# Lost



## jldc (Jun 10, 2011)

Today is week three, post- declaration by my husband, that he wants a divorce. I am so confused and fustrated by this news, we have a two year old son and I never imagined being a single mom. We have been married for 15 years and struggled to have a child. By the grace of God and the tremendous job of our IVF physicians we were successful and have a precious little miracle. Now that we are finally a family he is choosing to leave. He said he is unhappy and has been for years, he loves me but is not in love with me. He has moved out, but continues to come over every day to spend a few hours with our son. I still love him as I did from the start. How do I turn off my feelings and move on with this divorce as though I no longer love him. My instinct is to keep pleeding with him to take me back and each time seems to push him further away. He feels that the intimacy is gone and it is to late to try and fix things. He says no amount of counseling or advice frome anyone will make him change his mind. It is over for him and he just wants out. Can anyone give me any kind of advice or insight?


----------



## michzz (Jun 6, 2008)

There usually is someone else when you get that dodge out of a spouse.

Start preparing to protect yourself.
_Posted via Mobile Device_


----------



## jldc (Jun 10, 2011)

It's funny you should say that. We had it out today, because I found a woman's name on his recieved calls list on his phone. He has denied that there is anyone else or ever has been and insists that this woman is a "friend" only. And made me out to be the bad guy for accusing him of anything other wise. I may be despirate, but am I being stupid by believing him when he says this?


----------



## uhaul4mybaggage (Jul 20, 2010)

JL,
Sorry for your pain. You are in good company. You will learn alot if you read the posts in the infidelity forum. I sure did. I think mich is probably going to be right, unfortunately. 

If H has decided on divorce, do protect yourself--he is no longer a safe person for you to trust, and he's not looking out for your best interests. Is there a divorce support group in your area? Check community resources or churches. THese people are going through it too, and can give you good pointers. Search ending the affair on this site, and the 180. Very informative. Remember there are good people on here that are rooting for you. Really sorry--hugs and a prayer 4 u tonight. And yes, don't believe him. Be stealthy and get the facts.


----------



## Jellybeans (Mar 8, 2011)

It sounds like he may be having an affair. The quick way he wants out, re-writing your marital history, him saying he's not happy and ILYBINILWY and the phone # you saw on his call list and the cheaters' anthem "she's just a friend." Find out the truth if you can't but don't tell him you're researching it. Do you know the # or the woman??? Do not tell him you're looking into this. 

You're right. You can't just "turn off" your feelings. Mya dvice is to stop hanging out with him. From now on, only discuss the divorce and co-parenting.

You already know begging and pleading ahs the opposite effect you want it to so...stop. 

If he wants out, open up the door and let him go. You have to do a 180. Don't call him, contact him. Act as if you're moving on.

Never chase after someone who's running away from you.


----------



## rikithemonk (Jun 8, 2011)

Did you notice that he wasn't happy? 

How long have you too been distant before he asked for the divorce?


----------



## simba2011 (Jun 20, 2011)

He is having an affair. I got the same crap "I love you as the mother of our children" but ..."I'm not in love with you." WTF does that mean anyway. I've been married 22 years and boy oh boy we are going through hell after his multiple adultrous emotional and/or physical affairs. My husband once said to me that we never had a "real marriage." What the hell is a real marriage. The more you push, the more he will run. Your young, take that bastard to court and get all you can for you and your child.

### Stated exercise 1
Quote the forum thread word for word, everything from "You already know" down to "(Jun 8, 2011)".
### Stated exercise 2
Decide whether each statement agrees with the forum thread, answering yes or no and quoting the words of the thread that decide it.
(a) The first poster and her husband have been married for 15 years.
(b) After moving out, the husband stopped visiting their son.
(c) The husband said that counseling could change his mind.
### Stated exercise 3
Answer these questions from the forum thread.
(a) How old is the first poster's son?
(b) What did the first poster find on her husband's received calls list?
(c) How many years has simba2011 been married?
The lines after this point are separate material, unrelated to the forum thread.

### Information provided
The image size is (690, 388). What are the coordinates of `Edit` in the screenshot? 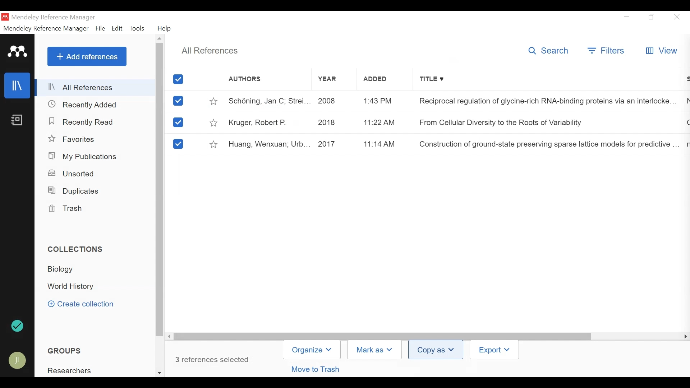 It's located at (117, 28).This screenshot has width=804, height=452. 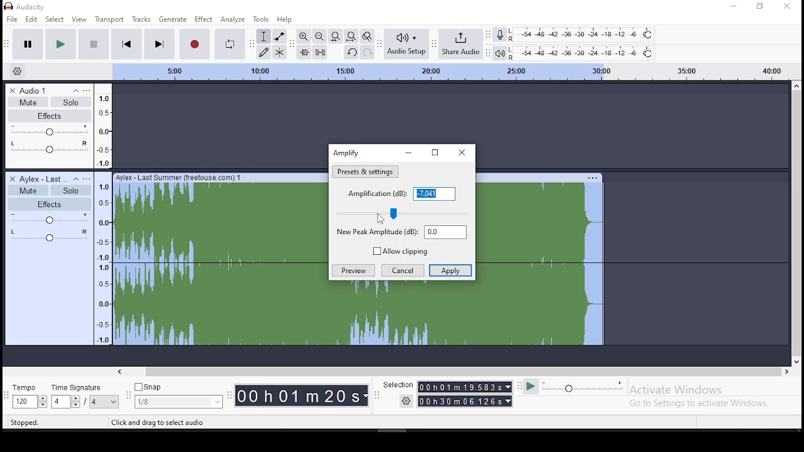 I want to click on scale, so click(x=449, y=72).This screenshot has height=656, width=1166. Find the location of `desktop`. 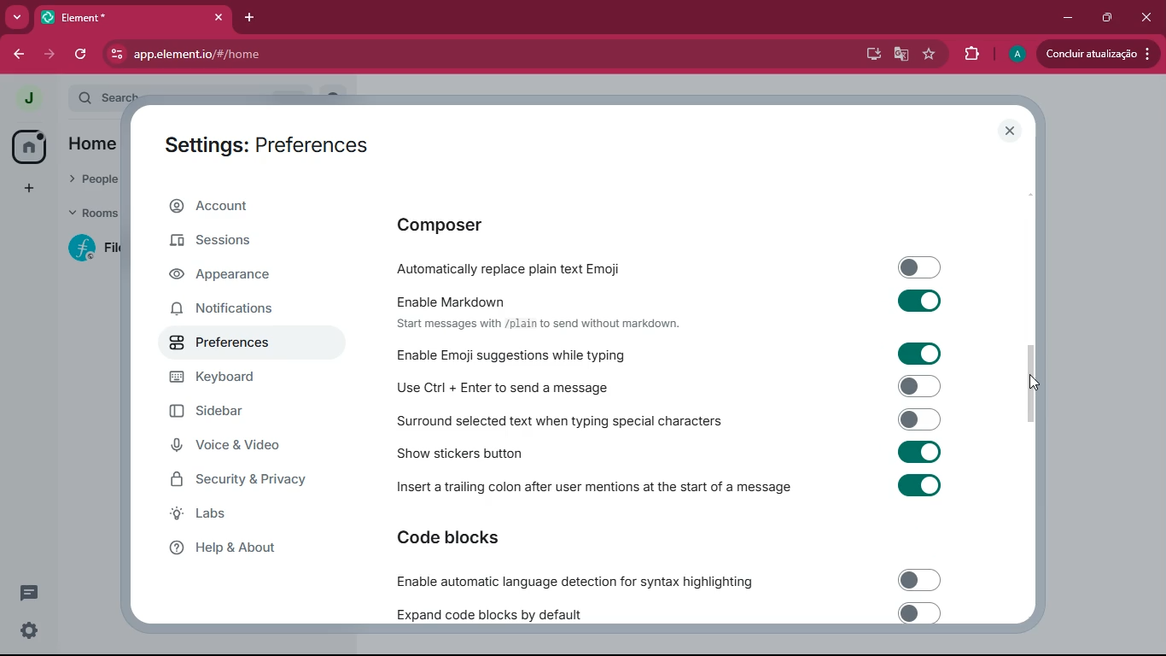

### Result 1
You already know begging and pleading ahs the opposite effect you want it to so...stop. 

If he wants out, open up the door and let him go. You have to do a 180. Don't call him, contact him. Act as if you're moving on.

Never chase after someone who's running away from you.


----------



## rikithemonk (Jun 8, 2011)

### Result 2
(a) Yes: "We have been married for 15 years"
(b) No: "continues to come over every day to spend a few hours with our son"
(c) No: "no amount of counseling or advice frome anyone will make him change his mind"

### Result 3
(a) Two years old.
(b) A woman's name.
(c) 22 years.